- Opdracht 1
Leg met behulp van de tekst over de vruchtwaterpunctie uit waarom een zwangere die resusnegatief is een anti-D-injectie krijgt.
- Opdracht 2
Zet de tekst over de vruchtwaterpunctie voort vanaf het punt waar die ophoudt.

- Geselecteerde tekst
Hoe gaat een vruchtwaterpunctie in zijn werk?
Een vruchtwaterpunctie wordt uitgevoerd op de polikliniek Gynaecologie. De gynaecoloog ontsmet eerst de buik van de zwangere met alcohol of jodium. Vervolgens wordt er een naald in de buik gestoken, tot in de baarmoeder. Dit kan een beetje pijnlijk zijn. Met de naald wordt er ongeveer 15-20 ml vruchtwater opgezogen. De arts kijkt tijdens het onderzoek met een echo of het ongeboren kind niet geraakt wordt. Het onderzoek duurt ongeveer tien minuten.
Als de zwangere resusnegatief is, kan dit een gevaar vormen voor het ongeboren kind na een vruchtwaterpunctie. Om problemen te voorkomen zal je dan een anti-D injectie krijgen.
De uitslag van een vruchtwaterpunctie
Het vruchtwater gaat naar het laboratorium. Daar kunnen ze cellen van het ongeboren kind uit het vruchtwater halen en controleren op afwijkingen in de chromosomen en/of het DNA. Wanneer het ongeboren kind onderzocht wordt op een open ruggetje, wordt ook de hoeveelheid van het eiwit AFP in het vruchtwater gemeten.

- Gegevens
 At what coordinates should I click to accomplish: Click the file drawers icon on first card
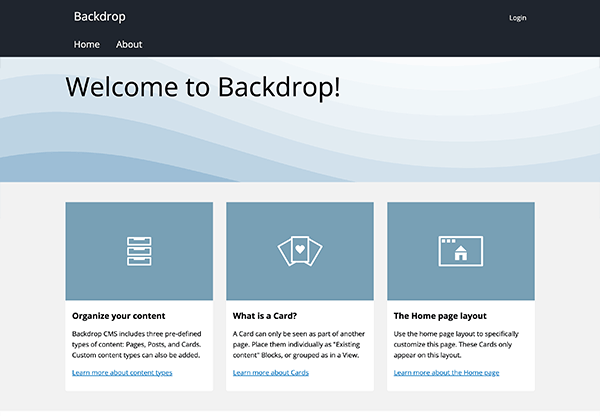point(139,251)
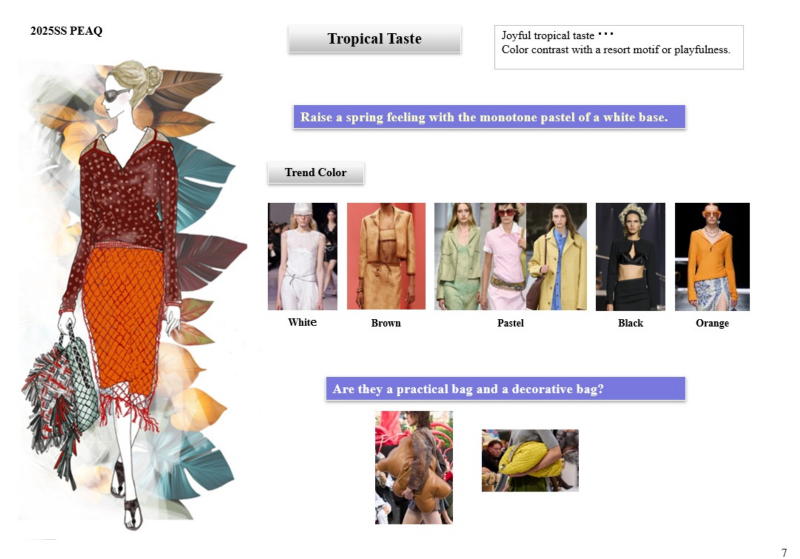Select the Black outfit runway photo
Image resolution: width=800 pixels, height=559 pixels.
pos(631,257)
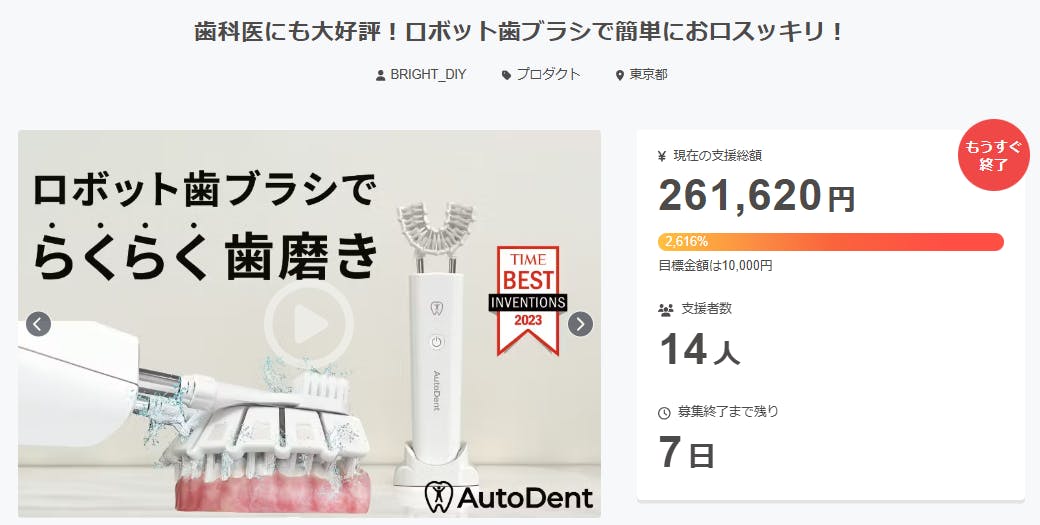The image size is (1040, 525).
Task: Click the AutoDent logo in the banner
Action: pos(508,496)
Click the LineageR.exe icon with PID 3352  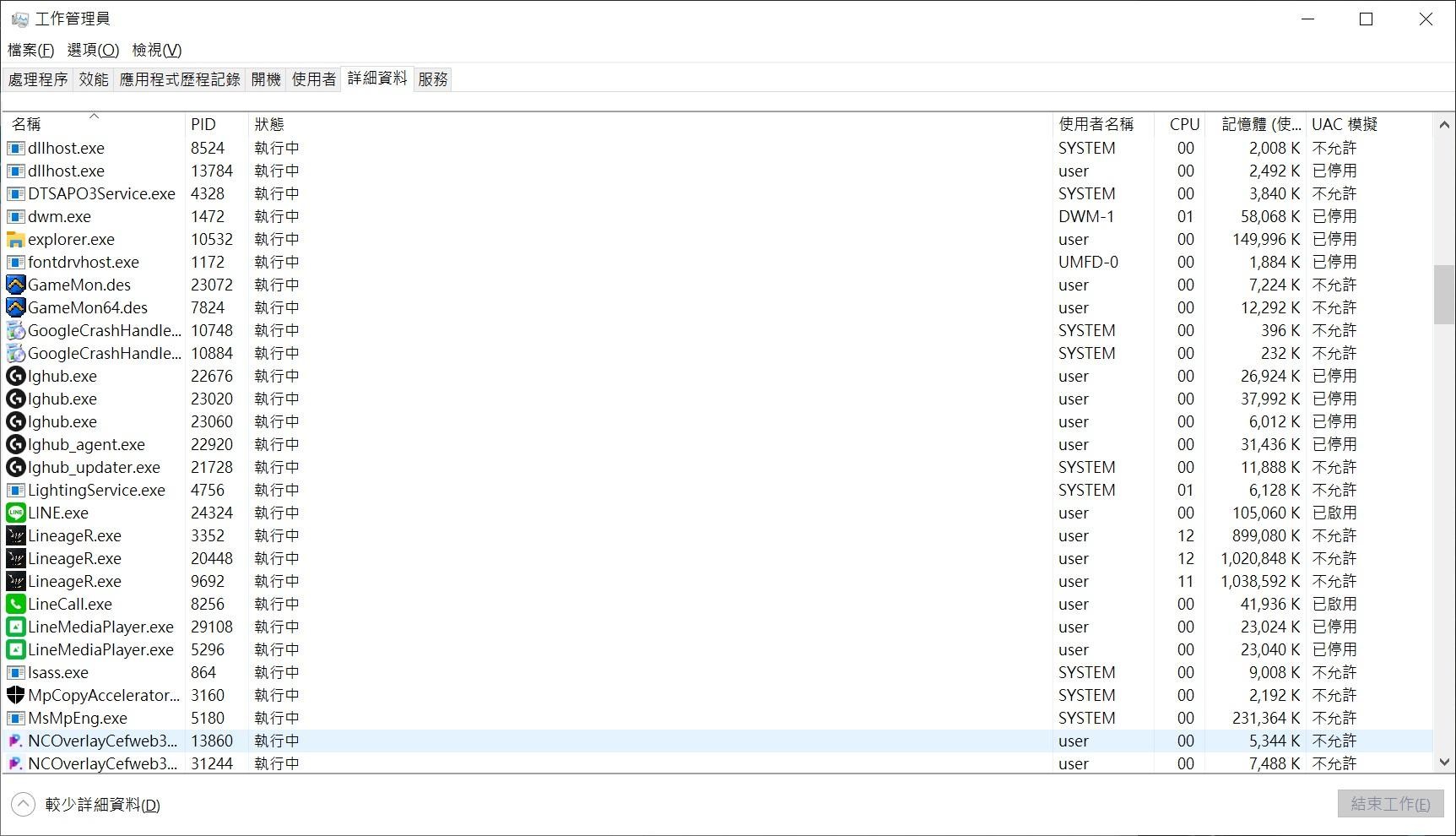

- Uitwerking 1
Bij een zwangere die resusnegatief is, kan een vruchtwaterpunctie een gevaar vormen voor het ongeboren kind. De anti-D-injectie wordt gegeven om problemen te voorkomen.

- Uitwerking 2
Er zijn twee methoden waarmee de chromosomen onderzocht kunnen worden. Bij de ene methode wordt alleen gekeken naar de chromosomen 13, 18, 21, X en Y. Hierbij kunnen alleen bepaalde afwijkingen onderzocht worden. Bij de andere methode wordt naar alle chromosomen gekeken en kunnen er meer afwijkingen gevonden worden. Je krijgt je uitslag van de eerste methode sneller (na ongeveer een week) dan de uitslag van de tweede methode (na ongeveer drie weken). De uitslag van een vruchtwaterpunctie is vrijwel honderd procent betrouwbaar. Wanneer het ongeboren kind een afwijking blijkt te hebben, zal de gynaecoloog of klinisch geneticus je meer informatie over de afwijking geven.
Soms geeft de test geen uitslag. Dan is het weleens nodig om bloed af te nemen bij de ouders of de vruchtwaterpunctie opnieuw te doen.